La France remplace 2,5 millions de postes Windows par Linux : une cartographie détaillée du changement
La France se lance dans une opération d’envergure pour désinstaller Windows de ses administrations et remplacer massivement par Linux. Ce n’est pas une simple lubie : c’est une stratégie claire pour se libérer de la dépendance aux géants américains du logiciel. Le Gouvernement veut maîtriser son destin numérique et ça va faire du bruit !
La fin de Windows dans la sphère publique française, un tournant majeur
On arrête pas le progrès, mais là, c’est vraiment du changement de taille. La Direction interministérielle du numérique (DINUM) a annoncé que Windows laissera place à Linux sur des millions de postes de travail.
Attention, on parle pas d’un basculement immédiat et global, mais d’une migration revanche, progressive, coordonnée par chaque ministère.
Le chef de la manœuvre, David Amiel, a été clair : « L’État ne peut plus se contenter de subir sa dépendance, il doit s’en affranchir. » Voilà qui met les choses à plat sans détour.
Un passif solide : GendBuntu, la preuve par l’exemple
Pour ceux qui connaissent l’informatique en France, la Gendarmerie nationale est déjà en terrain conquis depuis longtemps. Depuis 2008, plus de 100 000 postes tournent sous GendBuntu, une distro Linux sur Ubuntu maintenue maison.
Ce projet ancien est un vrai modèle : il a prouvé stabilité et économies concrètes, estimées à 2 millions d’euros par an par rapport aux coûts sous Windows 11.
Alors quand DINUM parle d’un Linux généralisé, c’est en s’appuyant sur ce socle testé sur le terrain !
FranceOS : une distribution personnalisée pour sécuriser la souveraineté numérique
On passe à l’étape suivante avec FranceOS, le nom officieux donné à cette future distribution basée sur Ubuntu 26.04 LTS. Linux 7.0 en kernel, GNOME 50 en interface, Wayland qui remplace X11… C’est du lourd.
Oubliez le bricolage à base de versions obsolètes : c’est du système pensé pour durer et tenir la charge des administrations.
Et question applications, c’est tout un écosystème Made in France qui est intégré pour couvrir bureautique, communication, stockage et travail collaboratif.
La Suite Numérique : la riposte open-source aux géants américains
Avec La Suite Numérique, la France déploie sa panoplie souveraine de logiciels : Tchap pour la messagerie sécurisée, Visio pour les visioconférences, Docs pour l’édition partagée, Grist pour les feuilles de calcul avancées et plus encore.
Chaque outil est taillé pour répondre aux exigences du service public, tout en restant ouvert et hébergé en Europe, hors influence américaine.
Une vraie brique dans la construction d’un service digital national, hérité de longues années d’usage public et spacieux pour accueillir un maximum d’utilisateurs.
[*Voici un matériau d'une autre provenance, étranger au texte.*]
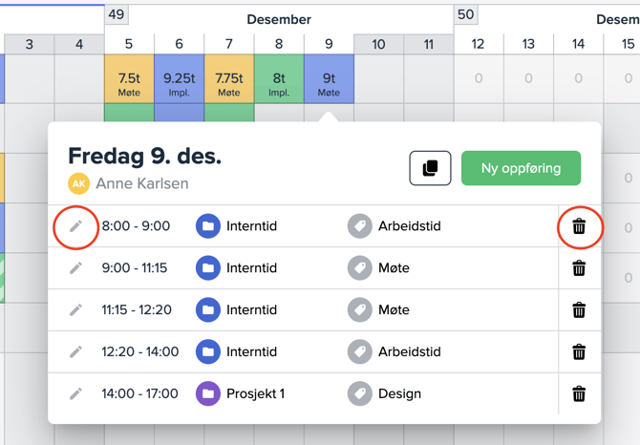Open the 9.25t Impl. cell on day 6

179,78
Un chantier colossal, mais une économie bienvenue
On parle de 2,5 millions de postes qui devront progressivement quitter Windows. Certes, DINUM commence avec environ 350 machines en interne, histoire de roder la transition sans se planter.
Le plus gros reste à faire mais chaque ministère est obligé de présenter ses plans avant la fin de l’année. Pas question de reculer sur cette ambition.
Si la généralisation se confirme, la France pourrait économiser plus de 40 millions d’euros annuels en licences uniquement. Sans compter la souveraineté retrouvée, c’est un double jackpot !
Pourquoi cette rupture technologique est nécessaire ?
Au-delà des économies, la méfiance envers les grandes firmes américaines pèse lourd. Microsoft change souvent ses règles, ses systèmes, ce qui complique la gestion des infrastructures publiques.
Le système Linux représente une flexibilité appréciée par les administrateurs expérimentés qui n’ont pas peur de mettre les mains dans le cambouis.
C’est aussi un gage de sécurité renforcée et un outil pour garder le contrôle sur ses données face aux pressions et déluges de données internationales.